First downloads slated for November

NEW YORK — In one of the biggest pushes yet by a major label into the contentious online music-delivery market, Warner Music Group said Monday it will make more than 1,000 albums, plus a number of online-only singles, available for purchase on the ‘Net over the next several months.

The first downloads, to be available by November, will be sold through several online retail vendors.

They will include several singles that are already available offline, as well as new ‘Net-only tracks by such Warners artists as Paul Simon, Collective Soul and Matchbox Twenty.

Several months later, the full roster of 1,000-plus albums, including works by R.E.M., Madonna, Bjork and Fleetwood Mac, will be available.

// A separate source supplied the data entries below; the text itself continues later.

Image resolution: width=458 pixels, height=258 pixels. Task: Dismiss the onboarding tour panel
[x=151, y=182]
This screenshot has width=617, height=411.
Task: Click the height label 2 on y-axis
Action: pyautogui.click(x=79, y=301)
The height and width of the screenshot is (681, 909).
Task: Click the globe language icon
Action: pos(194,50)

“We think there’s a whole new world out there in download business that will serve the industry very well,” Warner Music executive VP Paul Vidich told Daily Variety.

Among the advantages of the online format will be the ability to promote works by smaller artists that might not be financially viable through traditional channels, Vidich added.

Wal of sound

WalMart.com, the online presence of the national mega-retailer, has signed on to offer Warner’s downloads among its music offerings, beginning in the first quarter of next year.

Amazon.com has also expressed support for the Warner strategy but has not yet signed on to distribute the label’s music on its site.

Vidich said Warner is also in talks with about a half-dozen other e-tailers to distribute its digital wares.

Warner also announced that it is working with RealNetworks to develop a platform-independent format to make its downloads available through different media players.

The move follows similar but not-quite-so-ambitious efforts from several of the other four majors to make music available for direct digital download.

In July, EMI partnered with Microsoft Corp. to offer roughly 100 albums in the Windows Media format, downloadable at WindowsMedia.com.

Universal Music Group said Aug. 1 that it would begin trials on a technology called Bluematter that allows secure digital downloads of music, along with digitized liner notes, photos, and other supplementary material.

All five labels have stepped up their efforts to get into the online music download business over the past several months, as the traffic to controversial free file-sharing services such as Napster and Gnutella has ballooned.